**Entries provided**:
——————————

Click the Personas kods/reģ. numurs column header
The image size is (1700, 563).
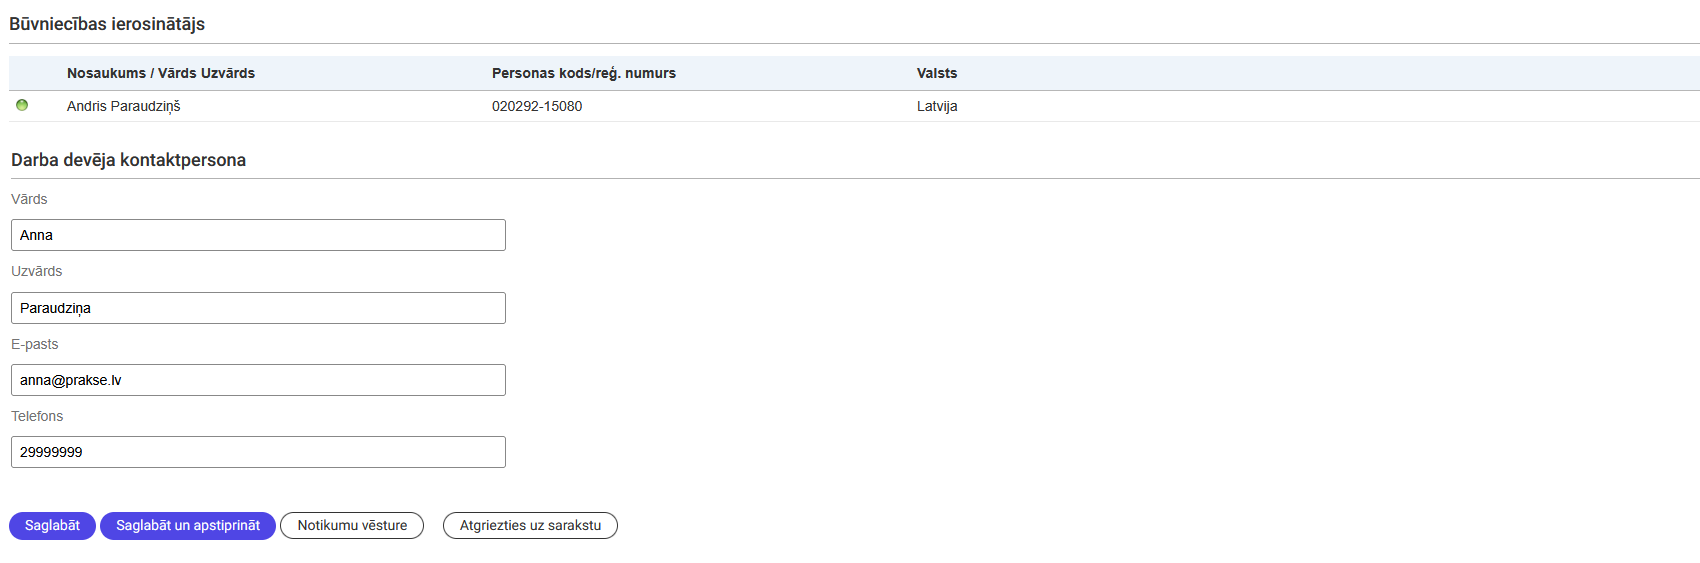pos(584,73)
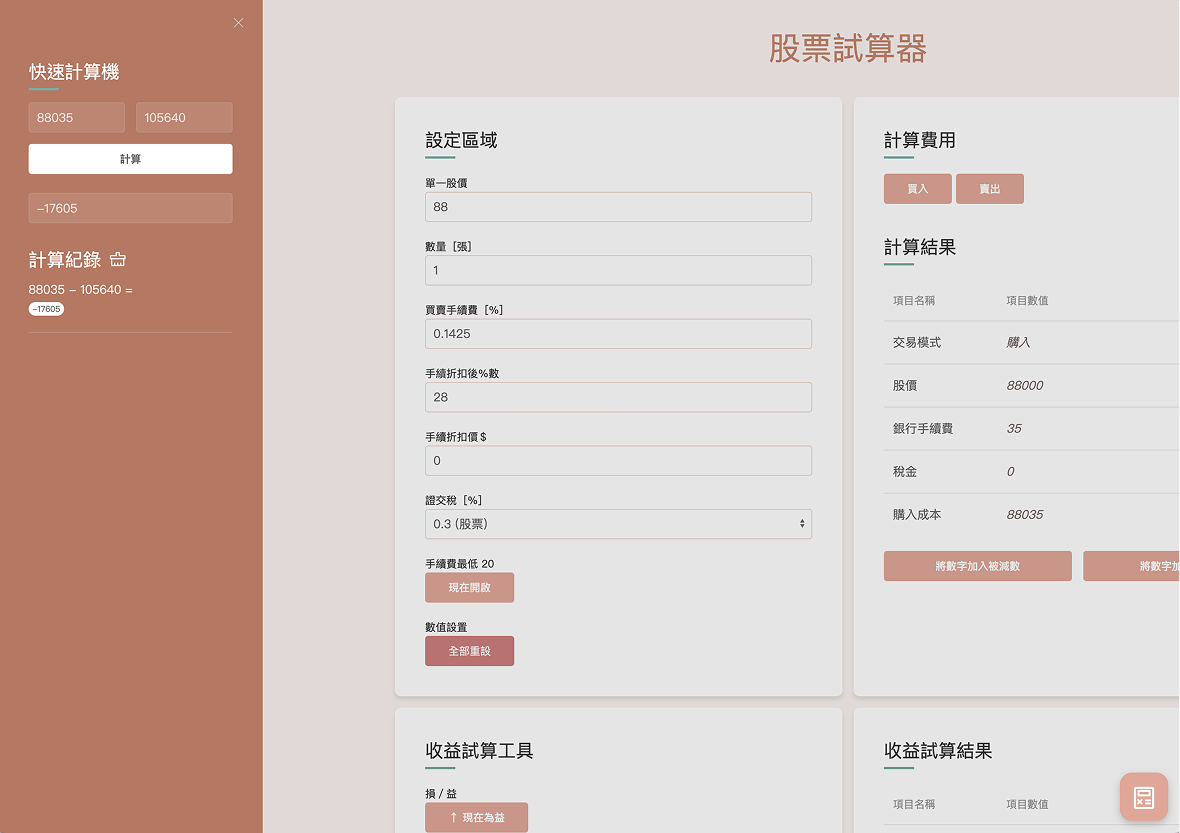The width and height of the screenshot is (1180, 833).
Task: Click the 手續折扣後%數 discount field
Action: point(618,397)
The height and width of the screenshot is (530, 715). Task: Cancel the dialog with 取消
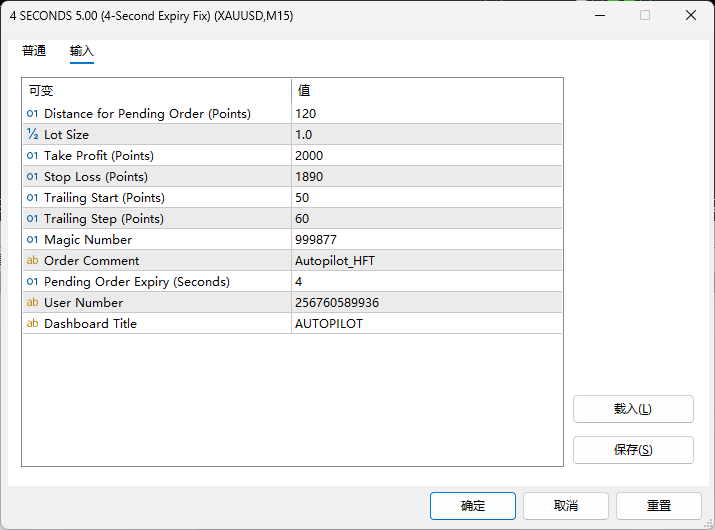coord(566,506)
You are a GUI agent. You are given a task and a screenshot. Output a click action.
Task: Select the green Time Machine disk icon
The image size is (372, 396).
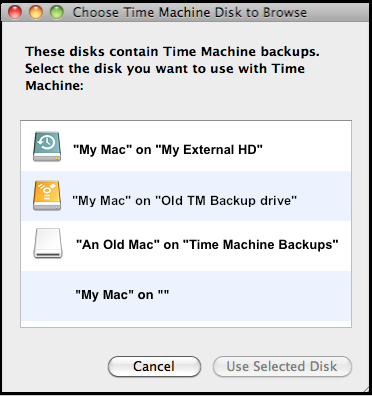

——————————

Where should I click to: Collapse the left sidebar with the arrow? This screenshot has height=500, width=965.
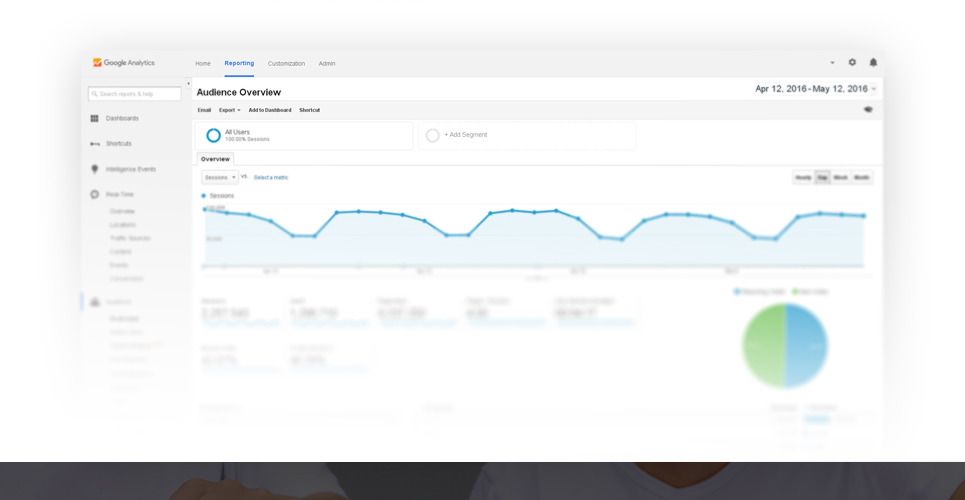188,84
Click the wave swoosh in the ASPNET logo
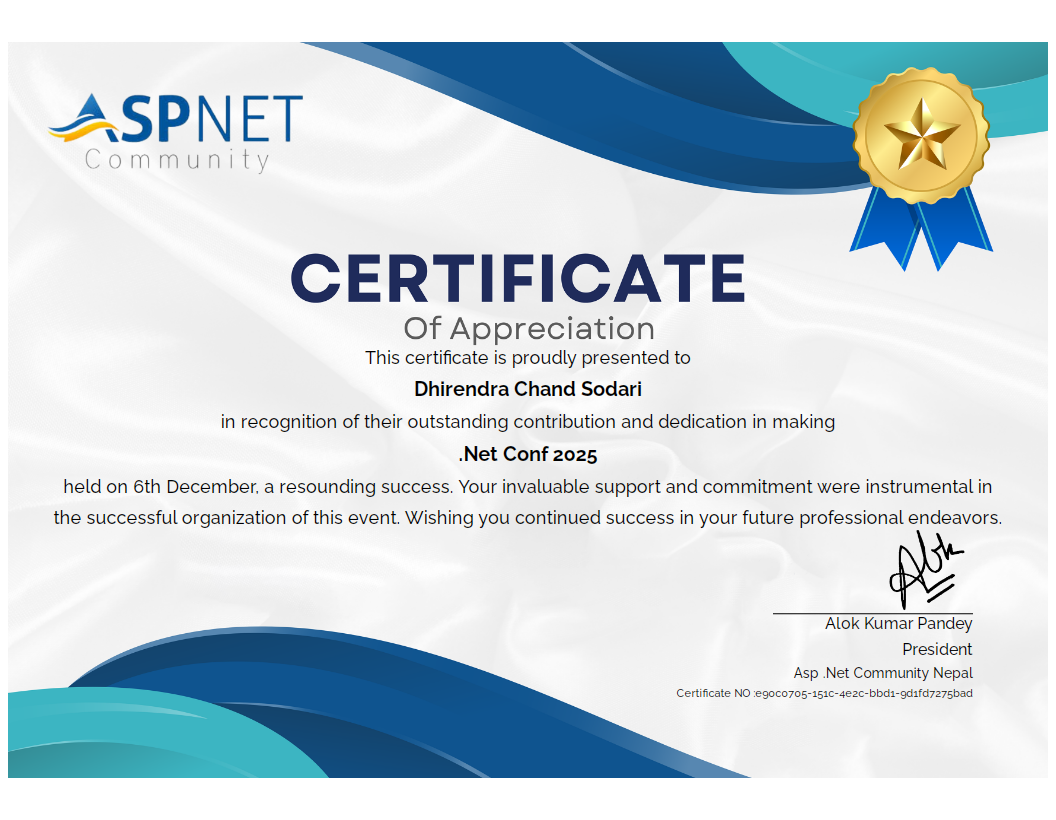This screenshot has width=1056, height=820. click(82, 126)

——————————

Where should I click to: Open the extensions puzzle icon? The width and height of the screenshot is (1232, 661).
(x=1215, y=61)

——————————

**What to work on**:
The answer is the lines of the material above, from the one containing "The height and" down to the one containing "The image size is (372, 396).", given exactly and without images.

**Task answer**:
The height and width of the screenshot is (530, 715). Task: Cancel the dialog with 取消
coord(566,506)
You are a GUI agent. You are given a task and a screenshot. Output a click action.
Task: Select the green Time Machine disk icon
The image size is (372, 396).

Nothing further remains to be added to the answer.